Ob der wunderbare Titel „Vokalise geht einkaufen“ oder das Wort „höricht“ auf Oskar Pastior hinweisen, bleibt ungewiss, auch die „flughunde“ sind wohl eher metaphorische Fledermäuse als eine Hommage für Marcel Beyers gleichnamigen Roman*. Das autobiografischste Gedicht „wer anderen ein ei ins nest färbt“ ist Volker Braun gewidmet und beschreibt die Herkunft der 1958 in Gotha geborenen Schriftstellerin als einen „eher eng zu nennenden ort / in einer eher eng zu nennenden landschaft, die, von bergen umstellt, / am thüringer becken hing. mein nest war mir sicher, / nie hatte ich furcht, der vorrat wollte nicht reichen, und dass mir / die kleider schnell platzten aus den volkseigenen nähten, / war meine wie meiner mutter und großmutter absicht.“

Von den nicht passenden Kleidungsstücken sagt die Autorin, dass sie sie „manchmal erbte und färbte in kirsch oder braun“ und dass sie sie „endlerte und auftrug bis zum abmickeln“. Ja, so kommen die Dichter ins Nest. Farben sind sie und Tätigkeitswörter, Verbformen, wie wir sie von den entsprechenden Namensableitungen „gebennt“ und „gerilkt“ her schon länger kennen. Kathrin Schmidts Dichter-Verben sind aber neu, wie so vieles neu ist in diesem aufregenden Gedichtband. / HERBERT WIESNER, Die Welt 27.2.
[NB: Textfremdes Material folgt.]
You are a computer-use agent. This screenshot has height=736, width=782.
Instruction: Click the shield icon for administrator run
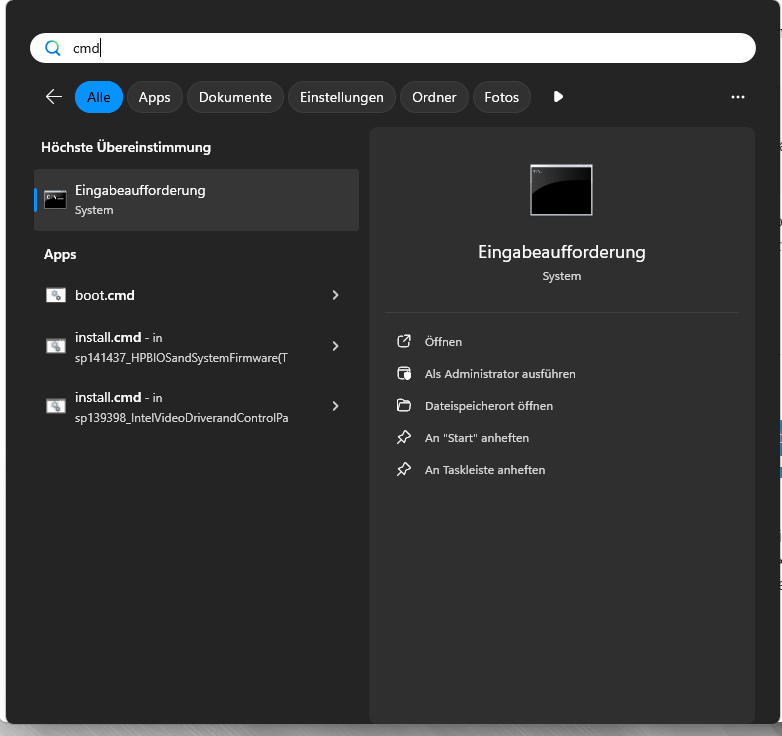[x=404, y=374]
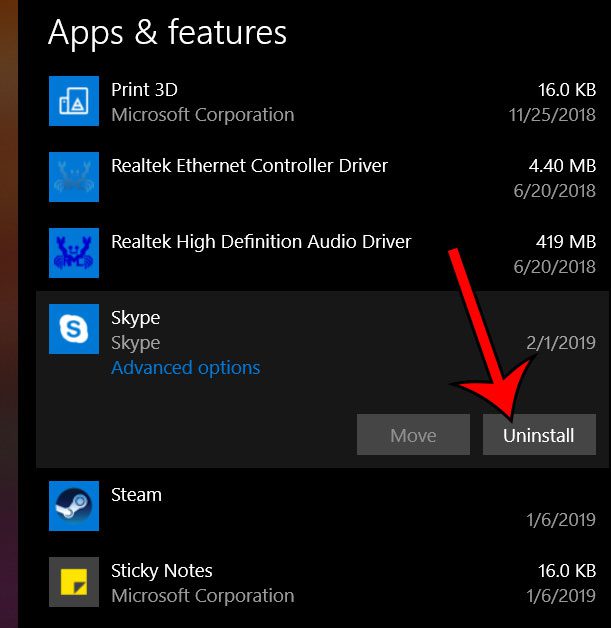The height and width of the screenshot is (628, 611).
Task: Click Skype's install date 2/1/2019
Action: point(560,342)
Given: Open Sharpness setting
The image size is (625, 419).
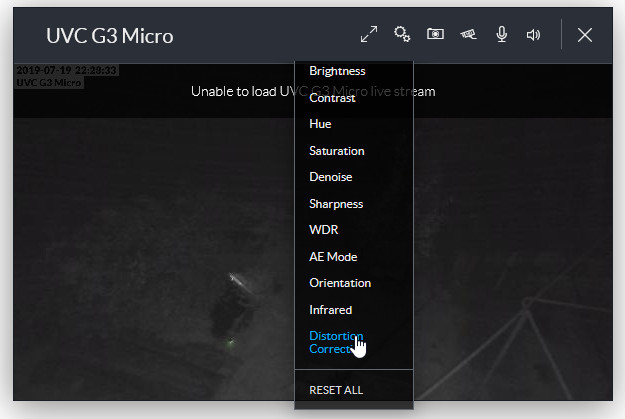Looking at the screenshot, I should (336, 204).
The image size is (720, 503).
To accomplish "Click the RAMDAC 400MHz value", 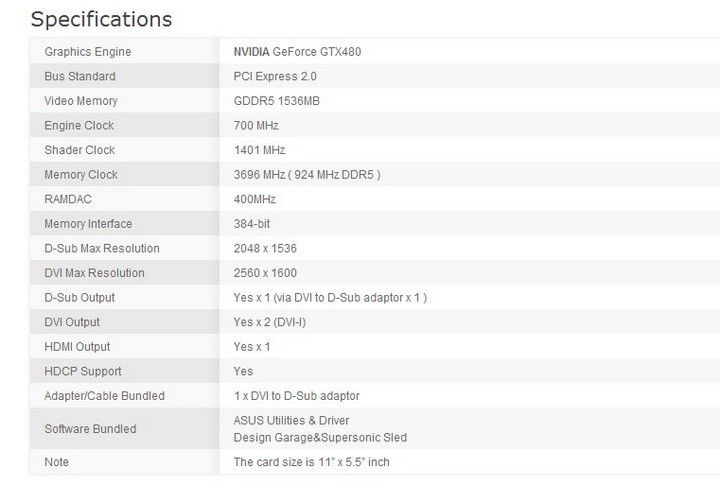I will (x=255, y=199).
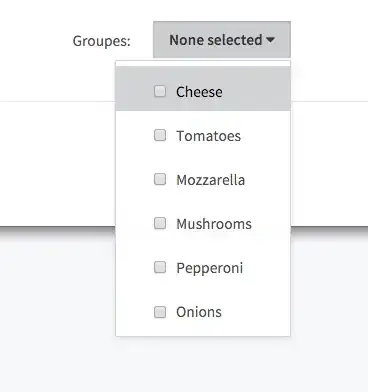Choose the Tomatoes option label
This screenshot has width=368, height=392.
pyautogui.click(x=208, y=136)
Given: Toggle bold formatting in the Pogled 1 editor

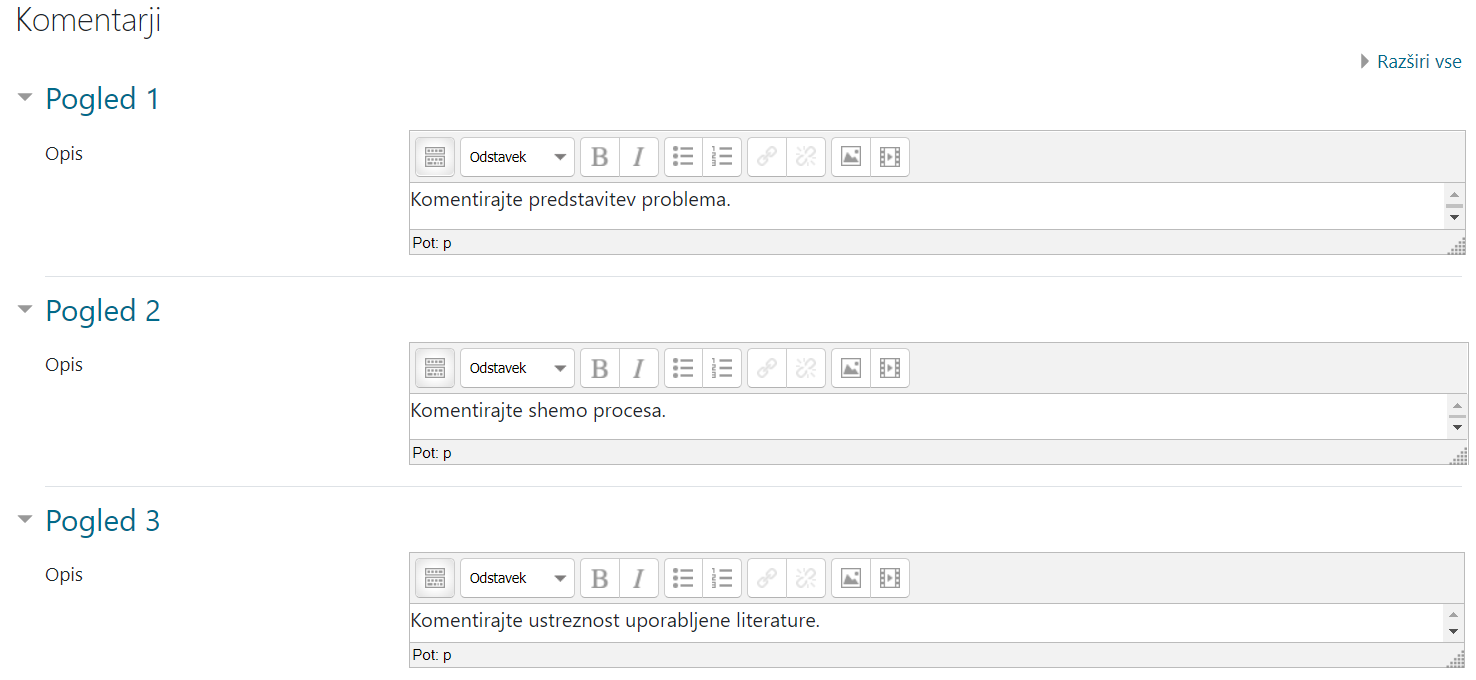Looking at the screenshot, I should 599,157.
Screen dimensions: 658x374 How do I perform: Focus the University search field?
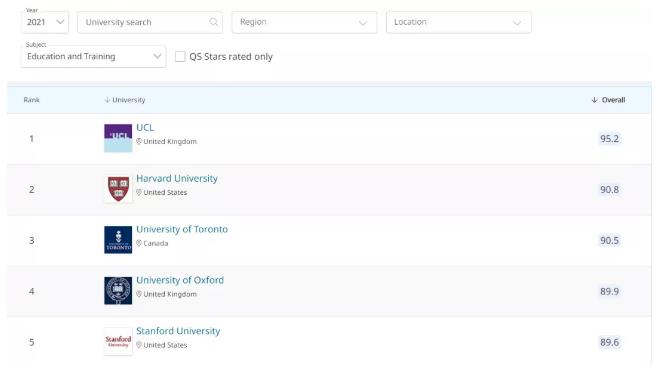pyautogui.click(x=150, y=22)
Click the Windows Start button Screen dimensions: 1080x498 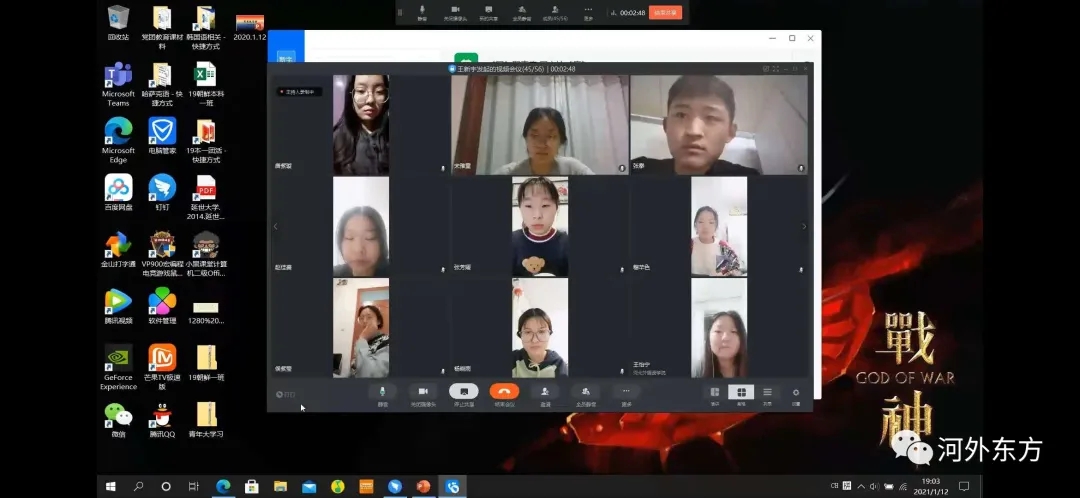(x=110, y=486)
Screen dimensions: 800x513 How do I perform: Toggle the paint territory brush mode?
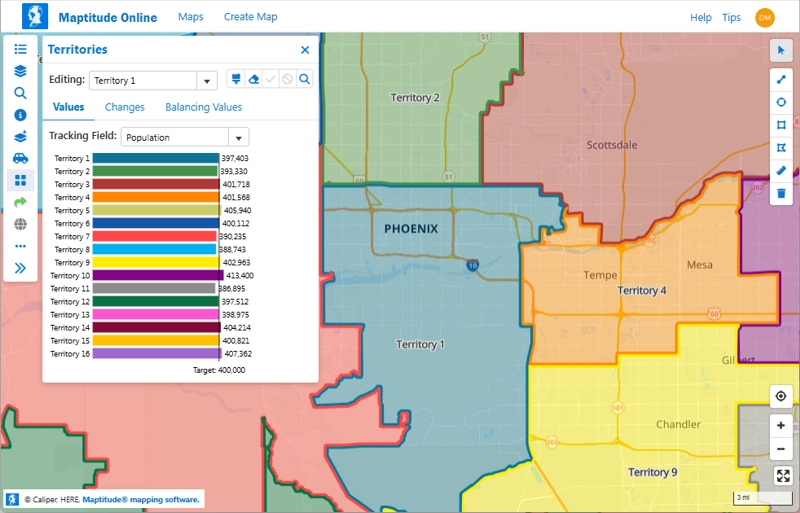click(x=236, y=79)
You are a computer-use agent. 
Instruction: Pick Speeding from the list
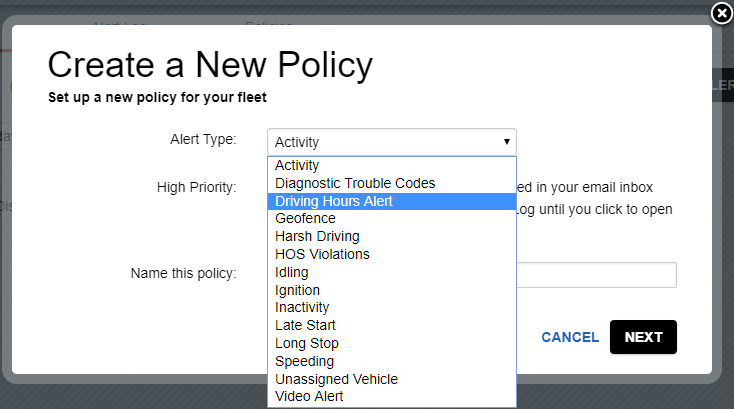pos(392,361)
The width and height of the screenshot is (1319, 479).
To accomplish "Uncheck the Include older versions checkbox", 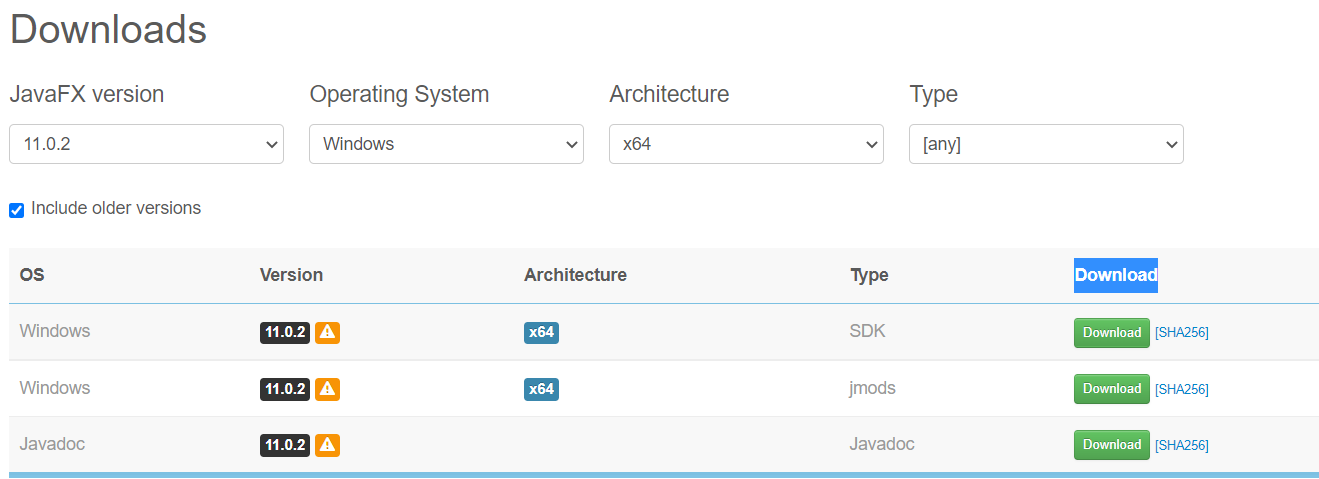I will pyautogui.click(x=16, y=210).
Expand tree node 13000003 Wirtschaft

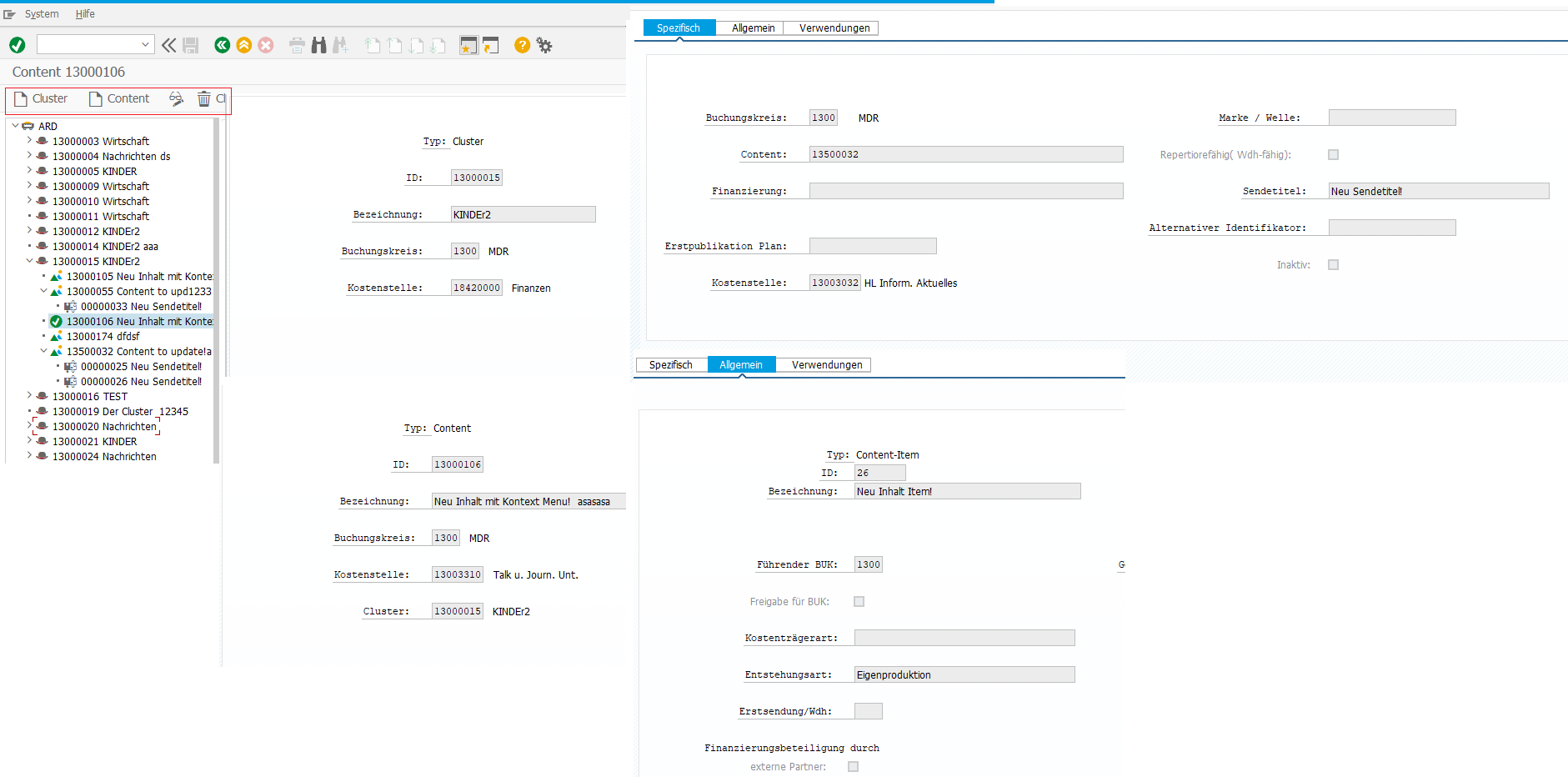coord(29,141)
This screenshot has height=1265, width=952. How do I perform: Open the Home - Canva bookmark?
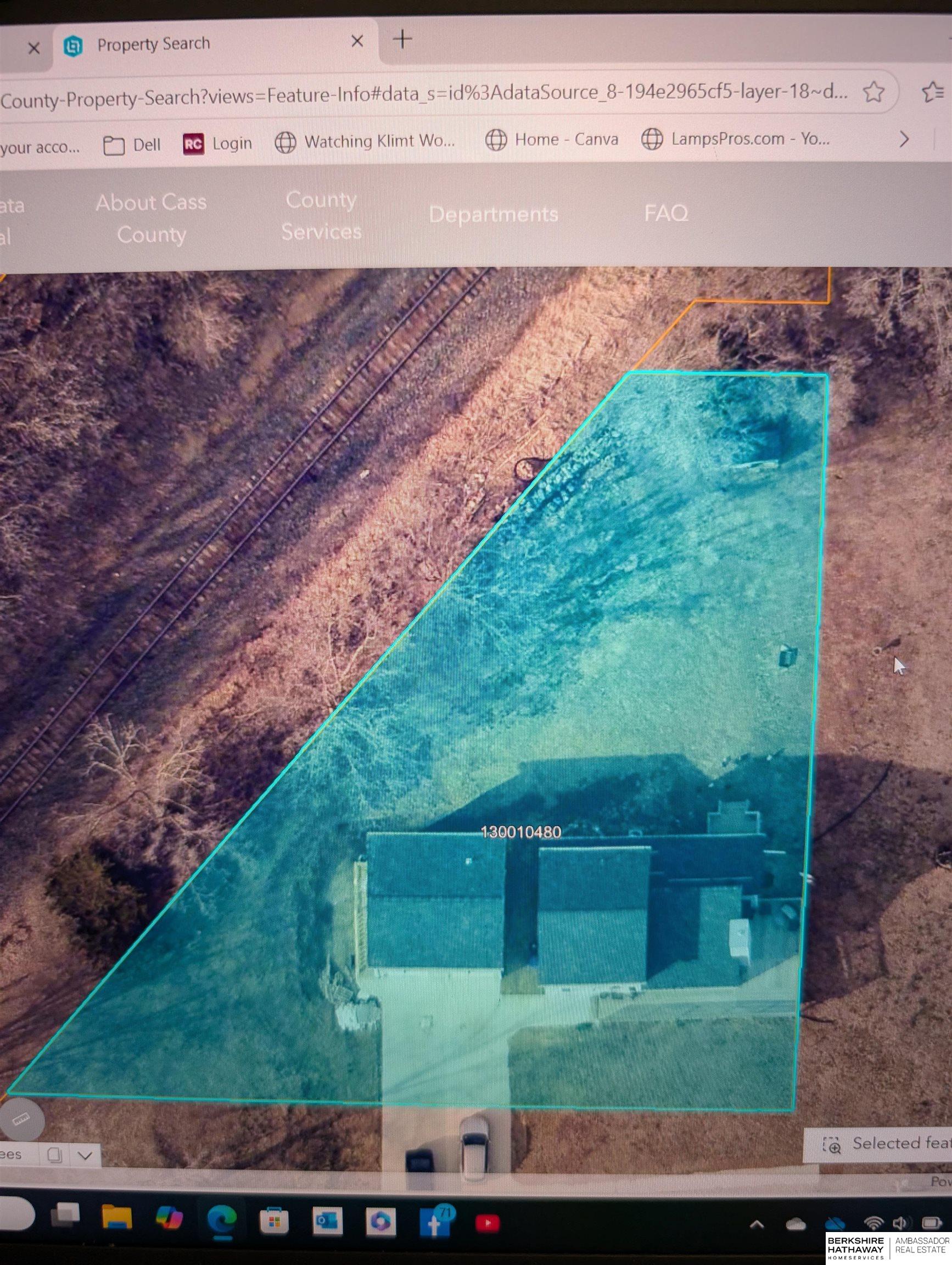(x=552, y=139)
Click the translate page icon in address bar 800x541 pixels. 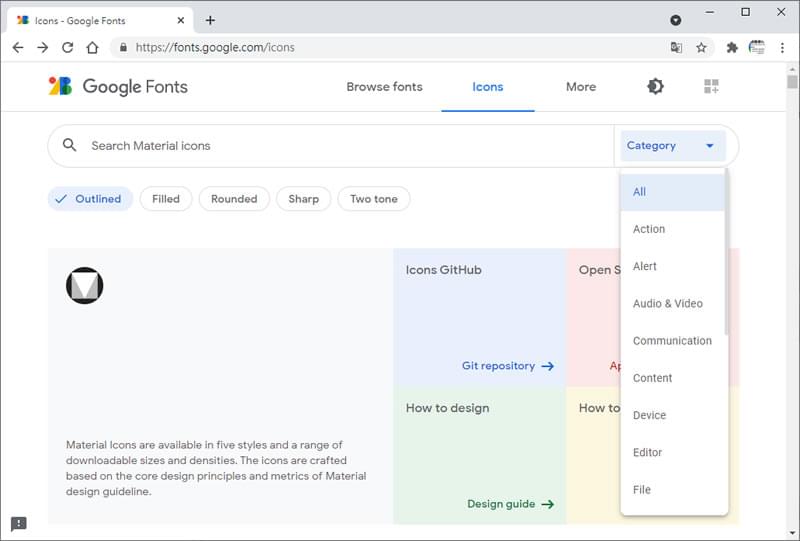[676, 47]
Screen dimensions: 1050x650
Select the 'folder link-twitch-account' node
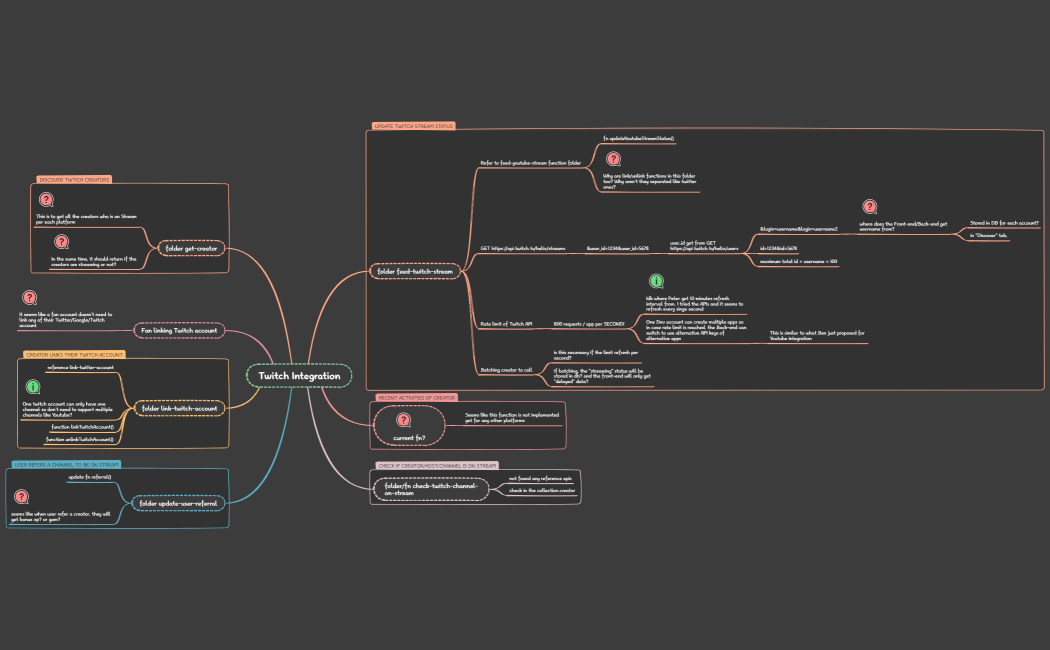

Vgl. L&Poe 2010 Feb #155. Lust am Überfluss

*) Aber mit Verlaub, daß eine belesene Autorin die Wörter Vokalisen und Höricht verwendet und nicht an Pastior denkt, sollte man wohl ausschließen! – Das „wir“ in „wie wir sie schon länger kennen“ könnte man auch mal untersuchen. Ich würde eher sagen, sie schreibt sich in das Verweisungsnetz der  Sächsischen „Gruppe“, wie es hin und her ging. (Nicht anders übrigens als die, Gruppe oder nicht, Rudolph und Winkler und Falb und Popp und und und)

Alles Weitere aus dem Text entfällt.